Semboller köşe yazarlarının da üzerine kalem oynatmayı sevdikleri konular arasında. Yıllar önce ABD Büyükelçisinin gittiği bir yemekte çalınan şarkılardan Türk-ABD ilişkileri analizi görmüştüm. Washington ziyaretleri görsel analize düşkün olanlar için bol malzemeli bir konu. Hakkıyla yapılırsa ilginç ve hatta bazen eğlenceli ancak hükümete yaranmak için yapılırsa trajikomik oluyor.

Başbakanlığı döneminde Bülent Ecevit’in oval ofiste koltuğun sırtına rahat tavırla yarı oturmuş Bill Clinton karşısındaki tavrı çok eleştirilmişti. Keza George W. Bush-Ecevit görüşmesi de bugün iktidar medyası arşivlerinde “kepazelik” başlığı ile anılıyor. Bunun karşısında övülense aynı oval ofiste Erdoğan’ın Obama karşısında bacak bacak üstüne atması ve rahat tavırlarıydı. Türkiye Erdoğan’la birlikte artık dünya liderlerinin karşısında el pençe durmuyordu, onlarla eşit seviyedeydi. Bu arada Ecevit’in kendisini ifade edebilecek ve ülkenin dertlerini anlatabilecek kadar İngilizceye hakim olduğunu da unutmamak gerek.  Maksat Ecevit’i övmek değil, dil bilmek de tek başına yeterli değil ama sembolleştirdiğiniz bağlam açısından bakınca işler sarpa sardığında kıyaslanacak bir veriye dönüşebiliyor.

Erdoğan bu hafta 20 dakikalık görüşme için, ki çeviri kısmı da süreye dahil, Washington’a uçtu. Bu hafta yine bolca görsel analize boğulduk. Merkel’in başına gelen Erdoğan’ın başına gelmedi çok şükür diye sevinen, “şaşkaloz yüz ifadelerinden” anlam çıkarmayaçalışan köşe yazarları var. Gazeteler yine yalnızca Erdoğan’ın sözlerini manşete çekti. “Kapıda karşıladı”, “Omzuna dokundu”, “Damatlar karşı karşıya oturdu” gibi bayram ziyareti sonrası aile dedikodularına benzer detaylar olmasa olayın Washington’da geçtiğini anlamayacağız. Türkiye’yi biraz bilen birinin medyanın bunlarla oyalanacağını da bilir. Ancak Türkiye yetinmedi Erdoğan’ın korumaları kendi temaşalarını kendileri sahneye koydu, 11 kişi yaralandı, 2 kişi gözaltına alındı. Büyükelçilik açıklama yaparak protestocuları izinsiz gösteri yapmakla suçladı. Büyükelçi Serdar Kılıç Dışişlerine çağrıldı. Bir fotoğraftan fazlasını ifade etmeyen bir ziyarette Türkiye’nin ifade ve gösteri özgürlüğüne nasıl baktığının fotoğrafı çekildi ve daha fazla ilgi gördü.
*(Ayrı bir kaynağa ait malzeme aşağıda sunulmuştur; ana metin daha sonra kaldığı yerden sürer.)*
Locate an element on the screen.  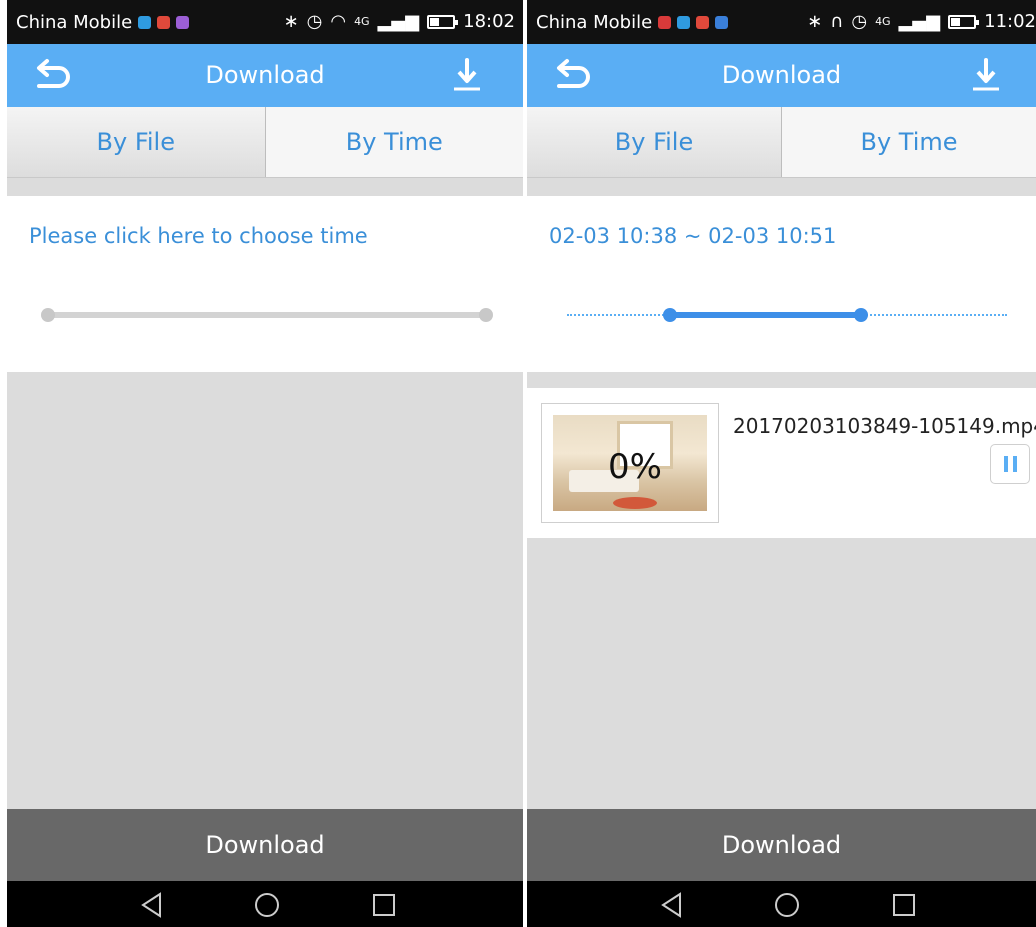
status-time: 18:02 is located at coordinates (489, 22).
Gösteri toplumu eleştirisinin tarihi epey eski, medya bu yüzeyselliğin perdesi. Ama artık dünya değişti yeni sahne sosyal medya. Herkes daha ilginç görüntünün peşinde ve teknik olarak yeterince donanımlı. Bu yeni dünyada imgeleri geleneksel medyada klişe fotoğraf analizleriyle kontrol etmek çok daha zor, hele de simgelere bu kadar düşkünseniz.